The 2026-05-10 Phase D WFQ row uses the same repaired shape as the 2026-05-02
pair: blocking parent join, 262,144 blocks, `work_rounds=64`, five runs,
KVM-backed QEMU pinned to physical-core logical CPUs `0,1,2,3`, and a matching
Linux pthread baseline on the same pin set. Raw capOS artifacts are under
`target/thread-scale/20260510T193200Z/`; raw Linux artifacts are under
`target/linux-thread-scale/20260510T194600Z/`.

The 2026-05-02 capOS/Linux pair used `main` commit `374f8556`; raw capOS
artifacts are under `target/thread-scale/20260502T213544Z/`, and raw Linux
artifacts are under `target/linux-thread-scale/20260502T213445Z/`.

The row improved the four-worker work window from `1.566x` to `3.088x` and
the four-worker total window from `1.538x` to `2.700x` compared with the
single-global-queue row. Linux on the same host and pin set recorded
`3.974x` work and `3.850x` total at four workers. The remaining difference is
the scheduler/runtime optimization target for later work.

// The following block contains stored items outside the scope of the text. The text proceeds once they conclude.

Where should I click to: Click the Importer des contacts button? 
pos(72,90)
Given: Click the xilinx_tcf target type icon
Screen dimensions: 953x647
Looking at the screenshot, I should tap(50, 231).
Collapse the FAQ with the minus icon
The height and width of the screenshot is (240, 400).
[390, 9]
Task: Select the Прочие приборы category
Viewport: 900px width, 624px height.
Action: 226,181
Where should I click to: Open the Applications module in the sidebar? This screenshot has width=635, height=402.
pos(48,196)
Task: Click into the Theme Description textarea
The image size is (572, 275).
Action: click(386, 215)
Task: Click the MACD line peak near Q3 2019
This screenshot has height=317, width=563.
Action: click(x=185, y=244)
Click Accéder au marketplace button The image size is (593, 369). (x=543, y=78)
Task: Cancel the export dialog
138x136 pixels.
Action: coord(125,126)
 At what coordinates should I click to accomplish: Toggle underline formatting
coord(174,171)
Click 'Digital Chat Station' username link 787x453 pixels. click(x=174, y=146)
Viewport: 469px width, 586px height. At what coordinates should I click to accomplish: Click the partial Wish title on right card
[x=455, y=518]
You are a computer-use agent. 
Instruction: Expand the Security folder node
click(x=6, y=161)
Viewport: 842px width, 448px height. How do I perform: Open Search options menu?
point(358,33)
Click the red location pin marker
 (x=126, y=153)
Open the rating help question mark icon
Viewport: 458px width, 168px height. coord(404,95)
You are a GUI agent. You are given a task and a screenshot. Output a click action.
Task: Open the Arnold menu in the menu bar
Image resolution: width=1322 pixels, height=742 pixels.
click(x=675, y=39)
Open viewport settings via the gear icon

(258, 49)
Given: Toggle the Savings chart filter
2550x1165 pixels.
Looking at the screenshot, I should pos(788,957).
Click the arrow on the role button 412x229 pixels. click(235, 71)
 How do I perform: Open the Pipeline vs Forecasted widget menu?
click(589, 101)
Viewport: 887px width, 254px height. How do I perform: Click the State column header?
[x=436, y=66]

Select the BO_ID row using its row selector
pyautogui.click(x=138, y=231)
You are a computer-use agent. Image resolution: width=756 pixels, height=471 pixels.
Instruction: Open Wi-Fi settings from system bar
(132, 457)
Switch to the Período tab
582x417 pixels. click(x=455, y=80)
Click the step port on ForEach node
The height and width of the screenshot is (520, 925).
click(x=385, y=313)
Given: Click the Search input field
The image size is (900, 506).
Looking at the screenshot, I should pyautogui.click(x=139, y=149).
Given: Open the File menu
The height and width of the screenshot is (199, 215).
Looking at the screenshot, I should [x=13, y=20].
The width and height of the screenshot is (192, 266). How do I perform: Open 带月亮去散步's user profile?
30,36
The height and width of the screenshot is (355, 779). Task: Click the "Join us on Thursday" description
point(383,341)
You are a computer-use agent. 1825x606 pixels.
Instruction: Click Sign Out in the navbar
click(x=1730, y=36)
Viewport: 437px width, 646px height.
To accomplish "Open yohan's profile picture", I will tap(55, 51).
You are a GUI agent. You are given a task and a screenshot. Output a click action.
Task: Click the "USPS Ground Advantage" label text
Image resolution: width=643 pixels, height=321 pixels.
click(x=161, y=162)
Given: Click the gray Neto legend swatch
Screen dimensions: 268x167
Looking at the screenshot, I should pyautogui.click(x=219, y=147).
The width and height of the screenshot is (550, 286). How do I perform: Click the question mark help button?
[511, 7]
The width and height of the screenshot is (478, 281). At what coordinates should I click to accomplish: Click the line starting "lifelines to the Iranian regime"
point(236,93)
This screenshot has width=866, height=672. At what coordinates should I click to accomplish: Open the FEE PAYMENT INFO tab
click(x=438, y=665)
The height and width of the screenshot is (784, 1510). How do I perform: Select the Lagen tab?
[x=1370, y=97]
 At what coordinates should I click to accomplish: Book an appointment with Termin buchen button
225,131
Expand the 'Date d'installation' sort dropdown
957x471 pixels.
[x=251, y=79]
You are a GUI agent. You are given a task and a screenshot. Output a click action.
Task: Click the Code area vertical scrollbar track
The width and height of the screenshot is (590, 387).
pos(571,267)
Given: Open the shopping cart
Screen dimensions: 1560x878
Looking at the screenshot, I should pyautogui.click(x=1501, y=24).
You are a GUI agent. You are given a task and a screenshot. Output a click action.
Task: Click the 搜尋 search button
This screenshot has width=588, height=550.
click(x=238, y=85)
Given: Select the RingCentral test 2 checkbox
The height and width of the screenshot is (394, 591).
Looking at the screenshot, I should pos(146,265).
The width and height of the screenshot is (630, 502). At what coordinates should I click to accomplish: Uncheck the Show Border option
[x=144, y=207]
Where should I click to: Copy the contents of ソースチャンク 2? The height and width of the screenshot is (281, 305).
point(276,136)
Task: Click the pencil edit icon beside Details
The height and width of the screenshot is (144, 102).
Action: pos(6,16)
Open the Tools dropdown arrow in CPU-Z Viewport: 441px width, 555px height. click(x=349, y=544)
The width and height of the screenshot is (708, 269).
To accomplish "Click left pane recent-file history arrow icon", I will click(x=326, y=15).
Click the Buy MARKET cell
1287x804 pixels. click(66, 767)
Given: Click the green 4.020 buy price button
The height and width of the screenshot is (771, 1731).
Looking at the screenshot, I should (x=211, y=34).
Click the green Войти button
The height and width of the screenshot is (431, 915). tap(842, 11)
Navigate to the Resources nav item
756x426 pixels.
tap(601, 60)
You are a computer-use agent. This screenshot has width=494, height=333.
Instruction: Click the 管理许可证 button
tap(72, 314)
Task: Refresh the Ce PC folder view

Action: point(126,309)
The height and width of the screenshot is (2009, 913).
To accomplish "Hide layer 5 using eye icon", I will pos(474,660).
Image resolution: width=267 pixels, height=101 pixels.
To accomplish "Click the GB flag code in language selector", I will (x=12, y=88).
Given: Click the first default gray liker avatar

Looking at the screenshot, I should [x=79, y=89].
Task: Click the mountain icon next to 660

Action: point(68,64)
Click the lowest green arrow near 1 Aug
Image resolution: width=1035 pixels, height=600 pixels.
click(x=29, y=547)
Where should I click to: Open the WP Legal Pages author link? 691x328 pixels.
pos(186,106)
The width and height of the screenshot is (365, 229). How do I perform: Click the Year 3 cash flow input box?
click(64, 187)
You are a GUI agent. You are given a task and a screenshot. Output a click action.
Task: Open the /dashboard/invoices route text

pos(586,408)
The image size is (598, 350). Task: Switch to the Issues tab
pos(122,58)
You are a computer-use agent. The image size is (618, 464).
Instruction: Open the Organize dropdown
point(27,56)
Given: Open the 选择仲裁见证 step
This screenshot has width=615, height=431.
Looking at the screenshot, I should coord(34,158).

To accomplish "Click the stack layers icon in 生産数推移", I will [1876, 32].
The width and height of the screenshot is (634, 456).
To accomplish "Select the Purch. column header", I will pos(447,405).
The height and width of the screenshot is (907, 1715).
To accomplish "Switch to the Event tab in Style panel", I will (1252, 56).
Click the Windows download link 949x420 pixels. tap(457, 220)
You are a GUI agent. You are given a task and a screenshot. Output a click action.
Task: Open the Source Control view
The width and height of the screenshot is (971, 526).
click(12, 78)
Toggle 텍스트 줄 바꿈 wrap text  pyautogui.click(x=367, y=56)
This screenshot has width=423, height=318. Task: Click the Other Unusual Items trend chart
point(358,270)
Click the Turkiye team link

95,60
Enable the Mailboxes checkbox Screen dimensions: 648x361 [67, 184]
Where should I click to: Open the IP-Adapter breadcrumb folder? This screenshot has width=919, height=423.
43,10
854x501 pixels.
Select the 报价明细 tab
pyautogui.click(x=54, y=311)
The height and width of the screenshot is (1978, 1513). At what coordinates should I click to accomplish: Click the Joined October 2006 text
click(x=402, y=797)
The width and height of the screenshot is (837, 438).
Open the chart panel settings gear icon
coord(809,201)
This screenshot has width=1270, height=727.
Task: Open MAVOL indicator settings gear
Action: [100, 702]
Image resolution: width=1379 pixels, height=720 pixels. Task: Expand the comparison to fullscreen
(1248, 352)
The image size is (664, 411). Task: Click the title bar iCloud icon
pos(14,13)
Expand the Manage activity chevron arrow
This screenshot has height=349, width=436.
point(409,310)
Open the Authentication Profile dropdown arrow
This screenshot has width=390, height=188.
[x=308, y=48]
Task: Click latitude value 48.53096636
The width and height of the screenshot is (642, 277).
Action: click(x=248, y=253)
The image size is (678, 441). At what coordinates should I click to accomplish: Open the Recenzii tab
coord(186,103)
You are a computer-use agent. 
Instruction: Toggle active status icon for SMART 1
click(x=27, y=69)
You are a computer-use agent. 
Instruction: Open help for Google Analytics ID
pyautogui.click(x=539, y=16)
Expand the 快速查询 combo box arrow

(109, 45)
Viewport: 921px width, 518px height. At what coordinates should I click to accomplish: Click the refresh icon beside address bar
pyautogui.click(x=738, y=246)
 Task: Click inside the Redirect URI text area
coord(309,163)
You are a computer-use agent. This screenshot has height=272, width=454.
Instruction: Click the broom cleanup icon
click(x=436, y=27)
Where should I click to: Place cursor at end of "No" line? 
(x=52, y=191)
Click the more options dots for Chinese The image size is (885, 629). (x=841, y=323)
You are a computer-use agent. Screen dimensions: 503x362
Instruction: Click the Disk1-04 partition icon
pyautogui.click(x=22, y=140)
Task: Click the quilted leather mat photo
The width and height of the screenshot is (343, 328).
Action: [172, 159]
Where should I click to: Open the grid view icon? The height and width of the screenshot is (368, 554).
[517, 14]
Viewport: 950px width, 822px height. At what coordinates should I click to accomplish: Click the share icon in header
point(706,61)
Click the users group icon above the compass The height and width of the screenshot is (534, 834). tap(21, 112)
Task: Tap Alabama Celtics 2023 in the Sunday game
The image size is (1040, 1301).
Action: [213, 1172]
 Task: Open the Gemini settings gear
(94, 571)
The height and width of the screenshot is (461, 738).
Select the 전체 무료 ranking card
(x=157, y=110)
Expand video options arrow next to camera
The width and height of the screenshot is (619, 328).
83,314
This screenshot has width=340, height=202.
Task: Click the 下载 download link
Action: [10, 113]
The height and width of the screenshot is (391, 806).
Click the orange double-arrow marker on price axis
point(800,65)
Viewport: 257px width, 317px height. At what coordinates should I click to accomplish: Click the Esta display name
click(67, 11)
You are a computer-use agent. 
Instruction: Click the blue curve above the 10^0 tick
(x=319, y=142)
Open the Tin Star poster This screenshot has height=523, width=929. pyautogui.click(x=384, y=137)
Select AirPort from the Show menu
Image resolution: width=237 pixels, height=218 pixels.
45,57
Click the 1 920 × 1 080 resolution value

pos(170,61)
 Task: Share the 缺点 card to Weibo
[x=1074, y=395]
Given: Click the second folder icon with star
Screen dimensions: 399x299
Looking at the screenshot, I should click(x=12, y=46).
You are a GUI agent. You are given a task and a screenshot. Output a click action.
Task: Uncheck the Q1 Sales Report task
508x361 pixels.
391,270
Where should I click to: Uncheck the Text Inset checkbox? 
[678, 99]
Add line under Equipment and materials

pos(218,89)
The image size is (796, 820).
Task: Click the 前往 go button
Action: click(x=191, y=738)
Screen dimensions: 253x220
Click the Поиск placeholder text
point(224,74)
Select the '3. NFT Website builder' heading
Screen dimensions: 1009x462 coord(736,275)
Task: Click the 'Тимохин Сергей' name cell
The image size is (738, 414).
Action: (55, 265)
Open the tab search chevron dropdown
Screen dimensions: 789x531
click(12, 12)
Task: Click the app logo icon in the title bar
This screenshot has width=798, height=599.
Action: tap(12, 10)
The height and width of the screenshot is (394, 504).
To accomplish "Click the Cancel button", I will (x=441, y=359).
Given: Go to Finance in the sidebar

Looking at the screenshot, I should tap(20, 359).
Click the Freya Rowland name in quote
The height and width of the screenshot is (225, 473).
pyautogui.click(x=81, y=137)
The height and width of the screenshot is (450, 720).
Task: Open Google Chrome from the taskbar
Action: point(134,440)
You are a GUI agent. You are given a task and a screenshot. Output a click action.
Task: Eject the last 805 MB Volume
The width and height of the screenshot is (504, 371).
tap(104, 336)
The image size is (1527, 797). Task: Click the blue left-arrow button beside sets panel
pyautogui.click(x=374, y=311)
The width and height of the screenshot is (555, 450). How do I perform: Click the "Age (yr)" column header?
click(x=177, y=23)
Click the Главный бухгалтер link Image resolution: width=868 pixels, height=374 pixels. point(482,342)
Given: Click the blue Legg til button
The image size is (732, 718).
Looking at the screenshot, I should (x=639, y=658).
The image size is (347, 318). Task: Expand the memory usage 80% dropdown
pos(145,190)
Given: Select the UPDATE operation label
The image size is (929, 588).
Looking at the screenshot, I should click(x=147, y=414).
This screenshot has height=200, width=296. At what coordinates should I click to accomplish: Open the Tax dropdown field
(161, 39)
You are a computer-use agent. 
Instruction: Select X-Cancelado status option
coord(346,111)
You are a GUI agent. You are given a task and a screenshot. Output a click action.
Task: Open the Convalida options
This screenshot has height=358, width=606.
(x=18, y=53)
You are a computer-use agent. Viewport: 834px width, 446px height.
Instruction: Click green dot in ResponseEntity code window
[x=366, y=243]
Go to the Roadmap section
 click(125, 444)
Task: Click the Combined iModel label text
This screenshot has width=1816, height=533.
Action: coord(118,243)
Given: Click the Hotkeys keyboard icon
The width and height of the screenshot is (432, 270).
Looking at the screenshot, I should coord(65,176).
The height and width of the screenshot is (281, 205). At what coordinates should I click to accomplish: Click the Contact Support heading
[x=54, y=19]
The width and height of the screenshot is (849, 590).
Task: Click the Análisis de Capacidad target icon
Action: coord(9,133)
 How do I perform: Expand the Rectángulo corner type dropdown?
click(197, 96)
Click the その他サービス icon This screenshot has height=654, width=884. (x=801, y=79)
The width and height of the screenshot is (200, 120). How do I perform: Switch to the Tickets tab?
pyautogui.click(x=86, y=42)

Guest-side attribution is available with
`CAPOS_THREAD_SCALE_GUEST_MEASURE=1`. It emits aggregate and per-phase
measurements for `spawn_ready`, `work`, `shutdown`, and `final_total`,
including scheduler choice, lock, timer, TLB, serial, shared-kernel-lock,
network-poll, thread-placement, and sampled user-PC buckets. Host-side QEMU
profiling is available with `CAPOS_THREAD_SCALE_PROFILE=1`.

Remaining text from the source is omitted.